On the whole, Goldman viewed today's FOMC meeting as moderately more hawkish than expected. The post-meeting statement was close to their expectations but a few changes added a more upbeat tone. Fed officials revised up their forecast for core inflation and down their forecasts for unemployment, in both cases by larger amounts than many had expected. Likely as a result, some participants also lifted their forecasts for the federal funds rate. Chairman Bernanke’s press conference was more balanced—additional easing did not appear to be in his baseline, but he also did not take it off the table.

Goldman Sachs: FOMC Meeting: Summing Up


  • Results from today’s FOMC meeting—the statement, revised forecasts, and Chairman Bernanke’s press conference—were on the whole slightly more hawkish than we had expected. As the chairman noted in his remarks, Fed officials appear to see the stance of policy “as being approximately in the right place at this point”. We continue to expect easing at the June FOMC meeting, but as we have emphasized, this will require a further deterioration in the incoming data, particularly in news on the labor market.
  • Most of the post-meeting statement was in line with our expectations. However, the committee noted “some signs of improvement” in the housing market, and said that it expects growth to “pick up gradually”. Both phrases reflect known information, but the additions give the statement a slightly more upbeat tone than we had anticipated.
  • Revisions to the Summary of Economic Projections (SEP) showed a lower path for the unemployment rate and a higher path for core inflation than we expected. The central tendency forecast for the unemployment rate for Q4 2012 was 7.8-8.0%, down from 8.2-8.5% at the January meeting and below our expectation of 7.9-8.2%. Fed officials also trimmed their unemployment rate forecasts for 2013 and 2014 by 0.25 percentage points (pp) and 0.10pp, respectively (using the midpoints of the central tendency). The central tendency forecast for core inflation increased by 0.25pp for 2012, and 0.1pp for 2013 and 2014 (again using the midpoints).

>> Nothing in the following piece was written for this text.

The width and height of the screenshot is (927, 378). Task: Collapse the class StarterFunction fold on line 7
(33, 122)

  • Likely as a result of the lower unemployment rate trajectory and higher core inflation forecast, several officials also revised up their projections for the federal funds rate. In particular, none of 17 participants now forecasts that the first rate hike will occur in 2016 (from 2 in January), and seven now expect the first hike in 2014 (up from 5 in January). The mean and median of the year-end funds rate forecasts for the next three years changed only slightly: both increased by 0.20-0.25pp for 2014 and were nearly unchanged for the prior two years.
  • The updated funds rate forecasts now contrast even more starkly with the “exceptionally low …at least through late 2014” guidance in the statement: only 4 members now forecast a 0.25% funds rate for the end of 2014, and only 7 forecast a funds rate of less than 1% at that time. This implies that at least two members voted in favor of the statement despite forecasting an end-2014 funds rate of 1% or higher. Bernanke tried to reconcile this by noting that the forecasts were only “an input” to the committee’s decision process, and suggesting that the committee decision also reflected the balance of risks to the forecast. (However, see also point on definition of “exceptionally low” below.)

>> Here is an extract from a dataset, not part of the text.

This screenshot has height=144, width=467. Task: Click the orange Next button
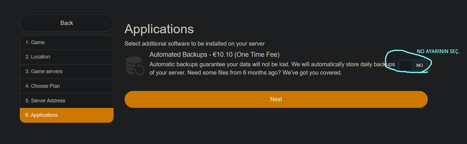pyautogui.click(x=276, y=99)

  • Chairman Bernanke’s press conference was more neutral for the outlook than the statement and the updated SEP, in our view. On one hand, he defended a question about the Fed’s current policy stance by arguing that the committee was not willing to tolerate materially higher inflation—implying this would be a risk associated with further easing. He also seemed to say that that the “exceptionally low” description for the funds rate could imply something higher than 0-0.25%, at least to some members. The exact quote (from the Fed’s online transcript) was: “One of the reasons that the language, in the statement is sometimes a little vaguer than you'd like is because we're trying to get a consensus among 17 or at least 10 people. And different members or participants in the FOMC might have different views of what exceptionally low means. I think it’s something close to where we are now.”

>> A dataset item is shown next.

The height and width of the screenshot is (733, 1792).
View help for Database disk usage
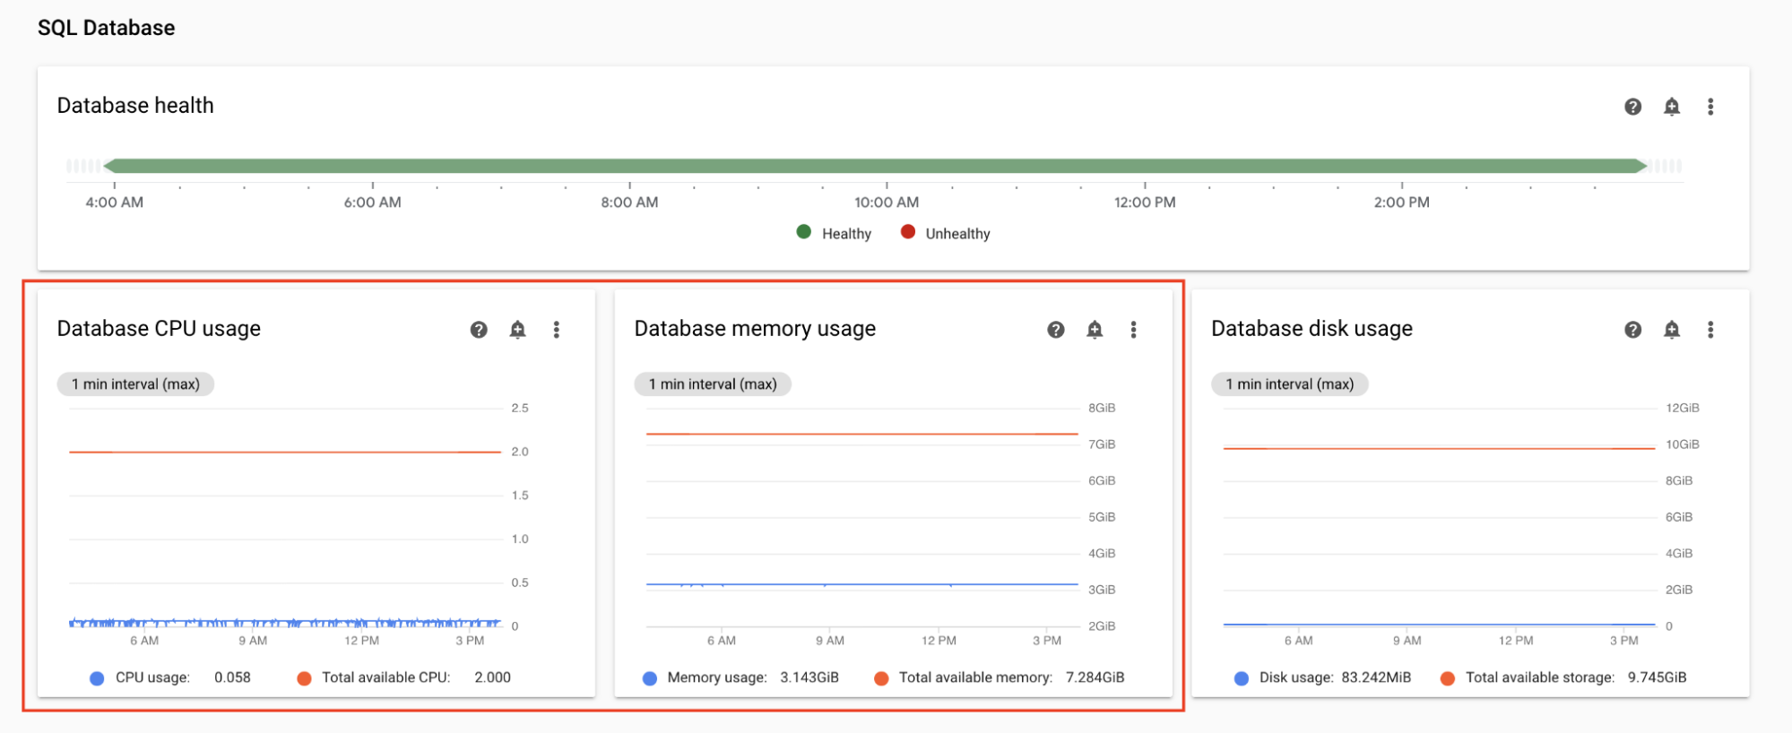(1632, 330)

  • On the other hand, his comments on the policy options were tilted toward further easing. He mentioned the possibility of easing on a number of occasions, and said that the Fed would continue to monitor “whether unemployment is making sufficient progress towards our objectives”. In contrast, Chairman Bernanke said that bringing in the forward guidance would be warranted if the data were “much stronger than expected” (our emphasis).